Hab aber schon mehrmals mitbekommen, dass Vorschriften klar sind und öffentlich sind (wenngleich halt französisch) und bei Zuwiderhandlung auch richtig Kohle kosten (Standard sowas um 400 Euro, muss ich mal gucken, hatte jemand schon mal verlinkt)..


Jede Info daher HOCHWILLKOMMEN!!!


----------



## Eisenkneter (25. Dezember 2017)

*AW: Elsass/Frankreich wo darf man mit der Karte angeln*

Ein weiterer Vorteil als Saarländer: Bei uns arbeiten viele Franzosen. "die ´ölfään gernö bei die übersetzuunk"


----------



## Angelnallround. (1. Januar 2018)

*AW: Elsass/Frankreich wo darf man mit der Karte angeln*

Hat vielleicht jemand Erfahrung mit den Rhein bei lauterbourg und Seltz und dem rheinhafen bei lauterbourg ?


----------



## Chrizzly89 (7. März 2018)

*AW: Elsass/Frankreich wo darf man mit der Karte angeln*



afbaumgartner schrieb:


> Hi Simon,
> guckst du hier:
> https://www.google.com/maps/d/viewe...D8&ll=48.62576047709298,7.509338000000071&z=9
> Grüße, Baumi


Hi hast du auch so ein Link für den 68er Bereich ?( Haut Rhin?) Bzw.

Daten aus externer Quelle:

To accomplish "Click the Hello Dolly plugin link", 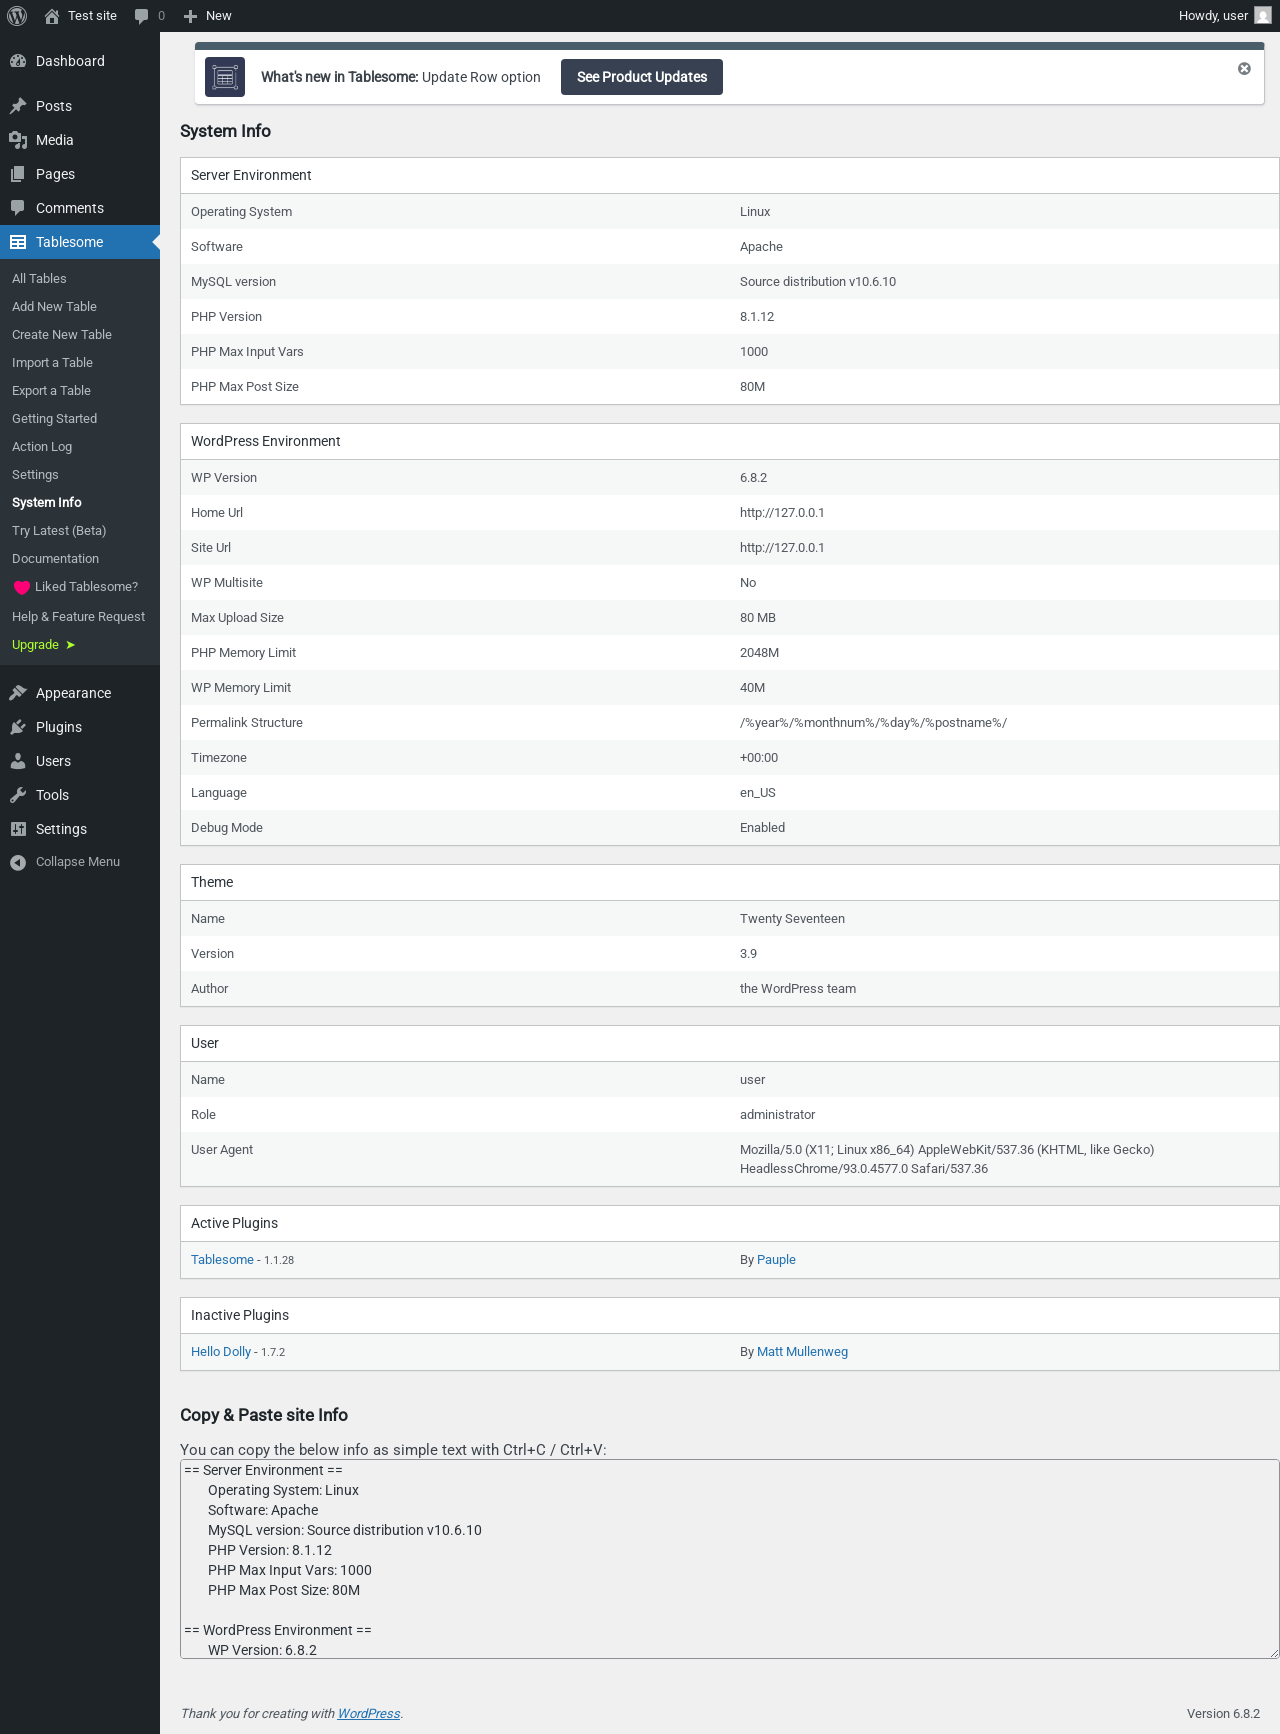I will coord(221,1352).
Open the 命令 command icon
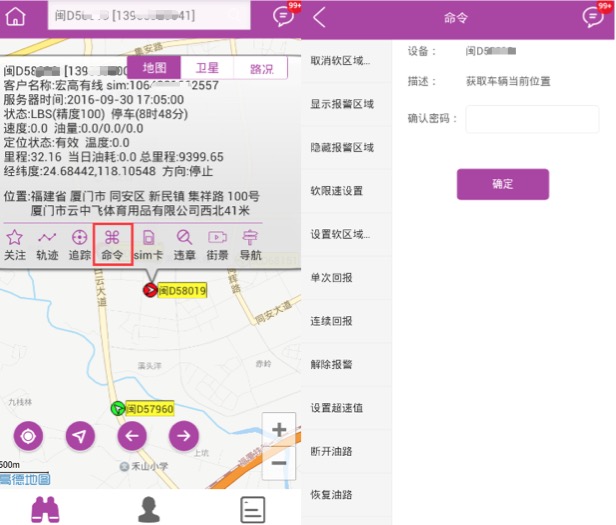 tap(112, 245)
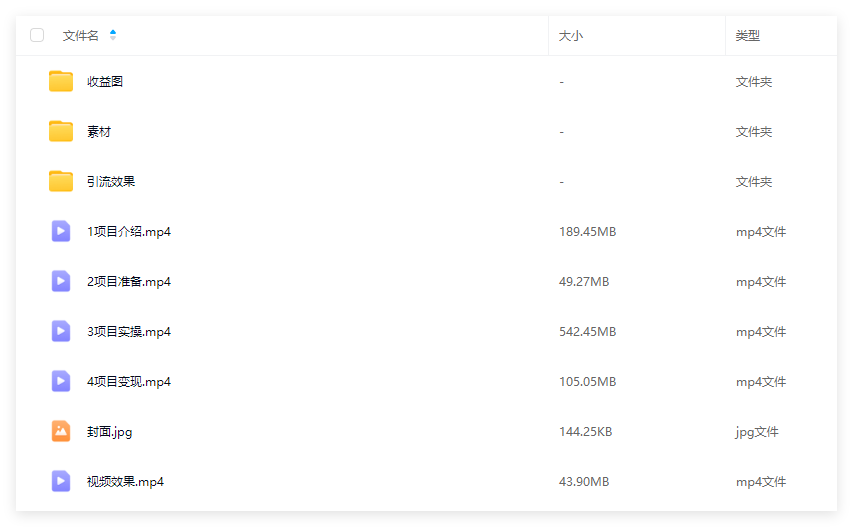Open the 引流效果 folder icon
Viewport: 853px width, 527px height.
pyautogui.click(x=61, y=182)
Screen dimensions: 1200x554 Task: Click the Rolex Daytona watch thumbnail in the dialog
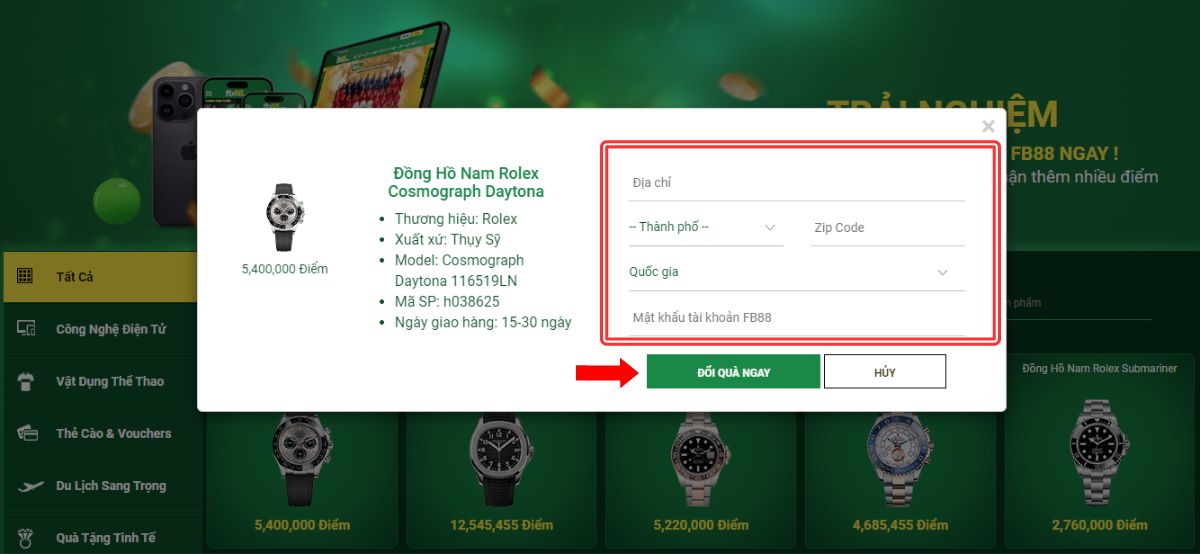tap(284, 217)
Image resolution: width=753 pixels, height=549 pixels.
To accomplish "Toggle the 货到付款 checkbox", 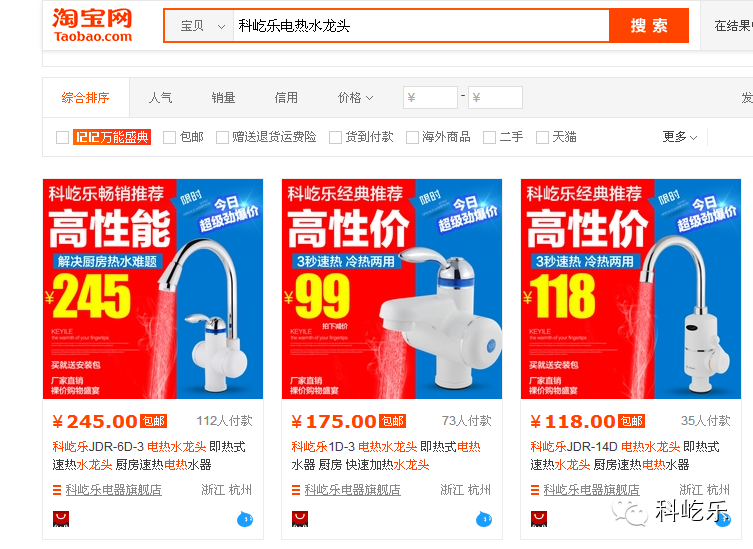I will (x=335, y=137).
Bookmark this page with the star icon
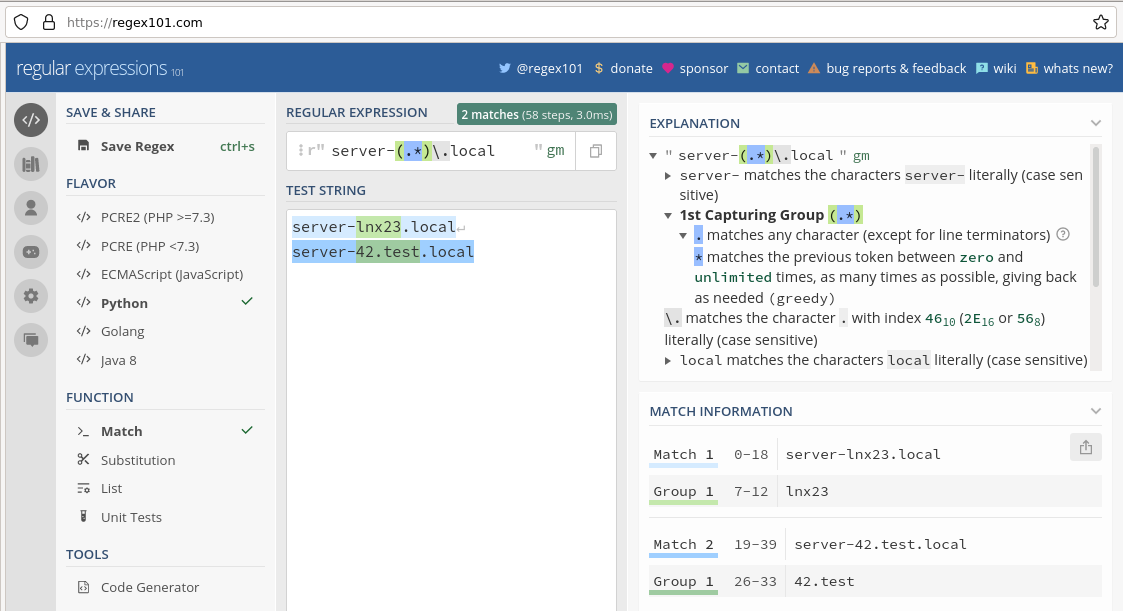The height and width of the screenshot is (611, 1123). point(1100,22)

Wie bekomme ich das hin das mir der Bereich auch auf Google Maps angezeigt wird?
Danke im voraus


----------



## Hamilton (6. April 2018)

*AW: Elsass/Frankreich wo darf man mit der Karte angeln*

Hier gibts auch Infos, allerdings hauptsächlich für 57,54 und 67:

https://www.angelsport-becker.de/angelerlaubnisscheine/


----------